Jerry Hatcher, a Jimmy Jazz security guard who’s worked the Fulton Mall for 26 years, said area thieves are getting younger, smarter, and more numerous.

“The trend is moving toward little kids,” he said. “You catch a 15 or 16-year-old, what can you do? Call her parents?”

Local shopkeepers say mall crooks routinely change up their tactics to keep clerks on their toes — and many of these cases aren’t reported.

“Someone comes in your store to shoplift, you have to be right on them,” explained Joseph Andrew, a manager at Bed, Bath and Linens, where shoplifting attempts (if not successes) have been climbing. “You don’t give them room to breathe.”
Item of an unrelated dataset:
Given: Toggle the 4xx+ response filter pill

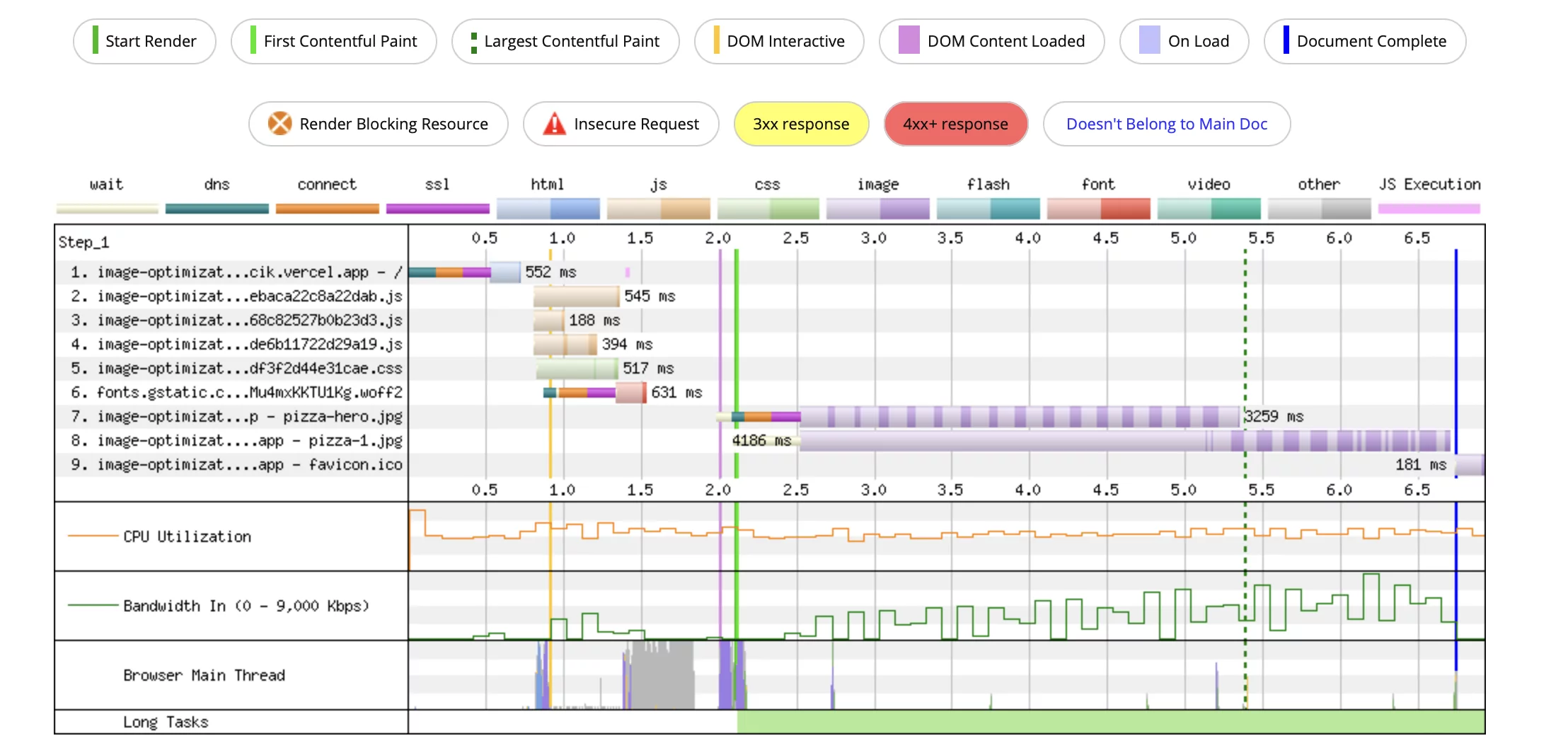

In one such case, Andrew discovered a perp trying to smuggle out a pack of sheets in a baby stroller — underneath his tot!

Explanations for the shoplifting run the gamut, with proprietors fingering high prices, low employment, and even the draw of the latest summer fashions.

“Anytime there’s a change in seasons, there are more thefts,” Hatcher said.

But not everyone is convinced that the newest style of shades is to blame.

“It’s just because of the Recession we’re going through,” said Raheel Ahmad, a manager working at the apparel store Brooklyn U.S.A. “Prices are expensive, and people don’t have jobs.”

Many believe that more cops on the beat would keep these small-time crooks at bay.

“When you need them, you can’t find them,” Maria Parez, a five-year employee at Bed, Bath, and Linens, said of the NYPD.

But Leslie Lewis, president of the 84th Precinct’s Community Council, is confident that the boys in blue are doing all they can, even if you can’t always spot them.

“We’d all love to see a cop on every corner, but it just isn’t that way anymore,” he said. “Often times, it’s not the cop in uniform who makes the bust.”

The Fulton trend belies the 84th precinct’s overall crime rate, which has fallen since last year in nearly every category save for felony and misdemeanor assaults — which are up 22 and 28 percent, respectively.

Cops may be locking up Fulton Mall criminals at a record pace, but overall arrests at the 84th Precinct, which also encompasses Brooklyn Heights and DUMBO, are down, from 355 last year to 304.

But for many stores at the Fulton Mall, there’s no waiting around for 911.

The thief we saw at Rainbow? He was simply told: “Leave the store and don’t come back.”